Dari kendala-kendala yang disebutkan diatas yang juga sudah ditambahkan oleh peserta yang hadir pada lokakarya tersebut, beberapa rekomendasi kunci yang disebutkan adalah sebagai berikut:
Individu
- Pelatihan terhadap penugasan
- Pelatihan khusus tentang/perlindungan yang berfokus pada anak
- Coaching, Mentoring, dan Praktik langsung
Kelembagaan
- Revisi dan harmonisasi legasi
- Peningkatan kapasitas lembaga/departemen
- Strategi, prosedur, dan pedoman
- Fasilitas ramah anak
- Perekrutan personnel perempuan
- Pengumpulan, pemantauan, evaluasi, dan pelaporan data
- Lembaga perlindungan anak daerah
- Kolaborasi LSM dan penyedia layanan,
- Anggaran
- Anak yang berkonflik dengan hukum
- Tanggapan COVID-19
Antar Kelembagaan
- Peningkatan kerjasama nasional
- Peningkatan Kerjasama internasional
- Protocol rujukan
Kepemimpinan
- Pengembangan kapasitas kepemimpinan
- Ketahanan organisasi
- Kolaborasi internasional
Catatan individu terhadap kegiatan lokakarya.
- Pada dasarnya kegiatan ini sudah mengcover kendala-kendala umum yang sering menjadi kendala dalam pelaksanaan system peradilan pidana.

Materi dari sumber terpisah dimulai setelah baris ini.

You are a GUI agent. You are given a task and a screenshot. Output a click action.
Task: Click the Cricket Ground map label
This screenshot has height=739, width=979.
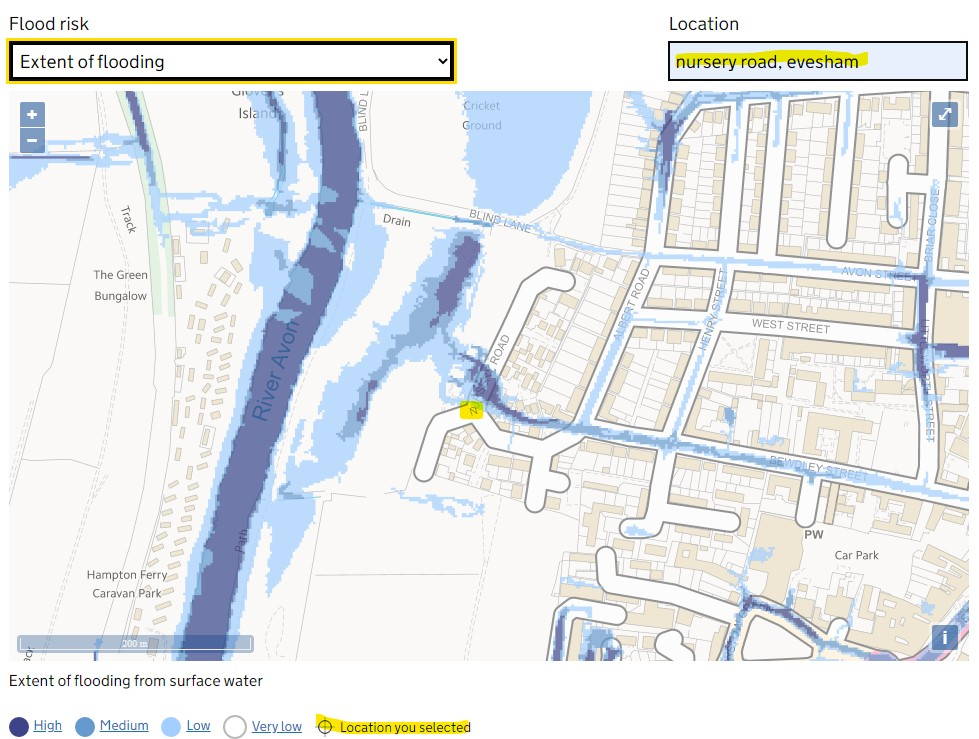[x=482, y=115]
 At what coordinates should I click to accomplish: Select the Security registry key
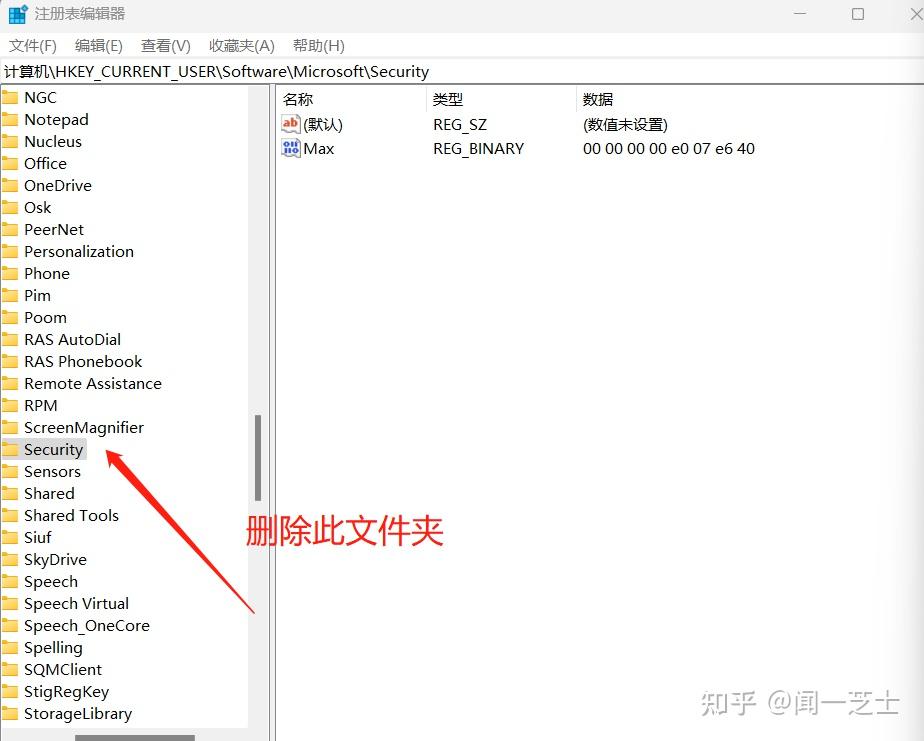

Ada beberapa poin yang menjadi perhatian, seperti fasilitas ramah anak yang sebenarnya sudah ada, namun memang perlu di highlight bahwa fasilitas ini tidak ditemukan disemua wilayah, jadi dengan mengganti Bahasa menambah fasilitas akan lebih baik dalam pelaksanaannya. Ini juga berlaku pada penguatan dan penambahan personel perempuan karena di Kepolisian sudah memiliki bagian renakta yang menangani kasus anak dan perempuan, namun memang pada pelaksanaannya belum merata
- Pada konteks kelembagaan, salah satu isu yang sebaiknya dipertimbangkan adalah menambah definisi korban pada isu TPPO mengingat banyak kasus yang berjalan setelah korban ditemukan meninggal, maka bagaimana hak-hak yang dimiliki oleh keluarga tersebut dipahami oleh keluarga korban. Selain itu penguatan dalam mekanisme penanganan di luar negeri akan memperkuat penanganan kasus TPPO yang banyak korbannya dibawa keluar negeri.

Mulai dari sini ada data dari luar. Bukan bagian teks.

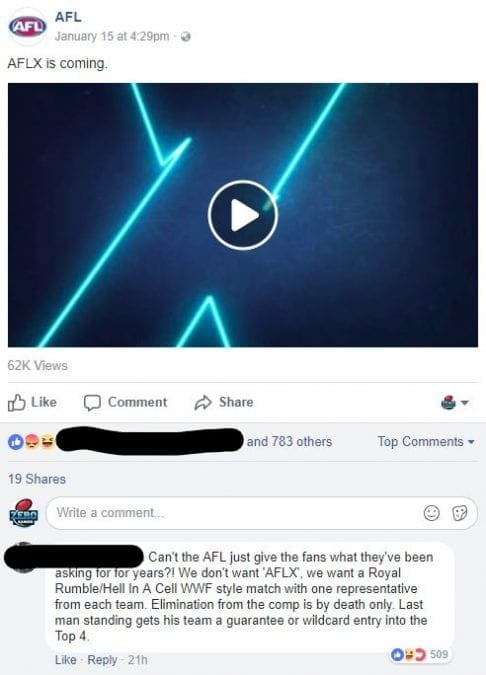Share the AFLX post

coord(224,402)
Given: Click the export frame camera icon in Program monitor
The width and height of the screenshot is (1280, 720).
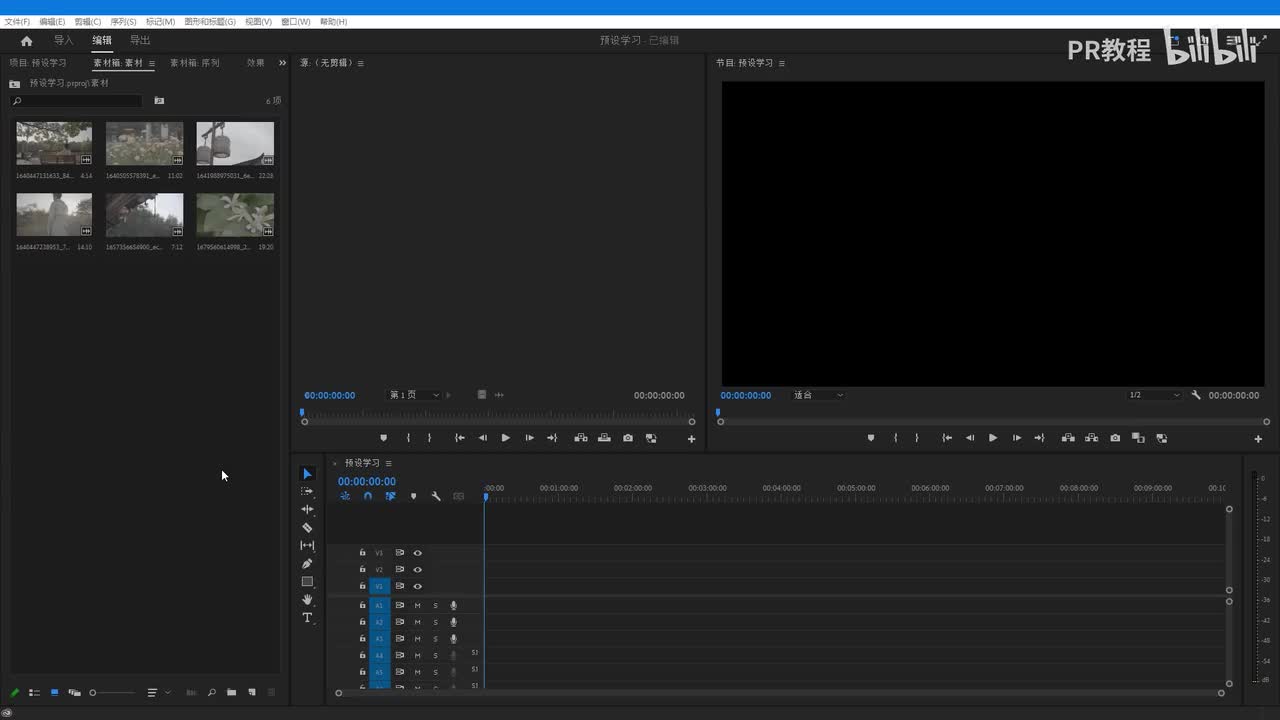Looking at the screenshot, I should pos(1115,438).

- Selain itu yang juga perlu diperkuat adalah bagaimana korban dapat mengetahui progress berjalannya kasus atau bagaimana korban terintegrasi dengan informasi terkait proses berjalannya kasus yang dialaminya.

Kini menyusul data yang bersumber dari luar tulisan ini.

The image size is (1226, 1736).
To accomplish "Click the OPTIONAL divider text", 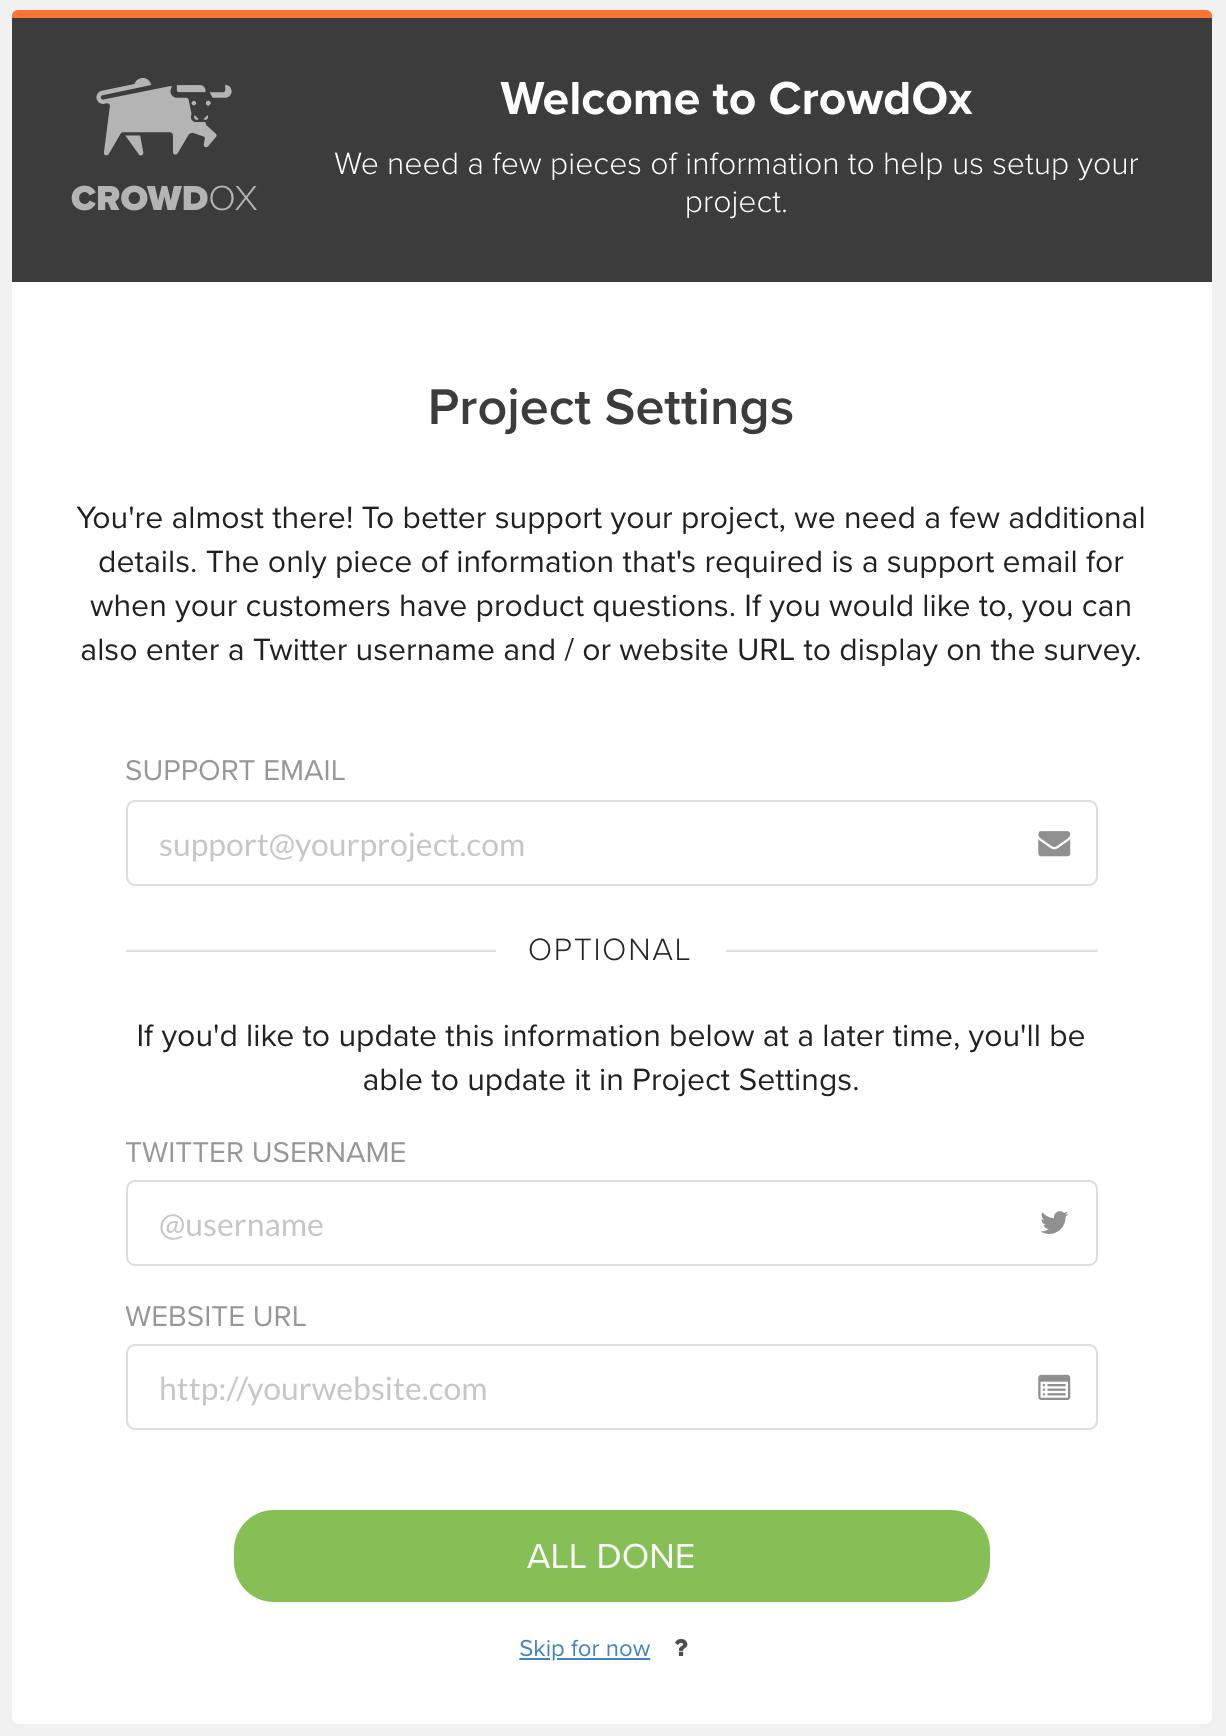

Implementasinya terhadap program ECPAT Indonesia
Trafficking dan eksploitasi merupakan masalah yang beririsan satu sama lain. Banyak kasus eksploitasi seksual berawal dari kasus trafficking, ECPAT Indonesia akan terus melakukan apa saja yang dapat dilakukan dalam mencegah isu eksploitasi seksual terhadap anak. Oleh karena itu, penanganan tindak pidana perdagangan orang menjadi salah satu kunci dalam menyelesaikan isu eksploitasi anak kedepannya.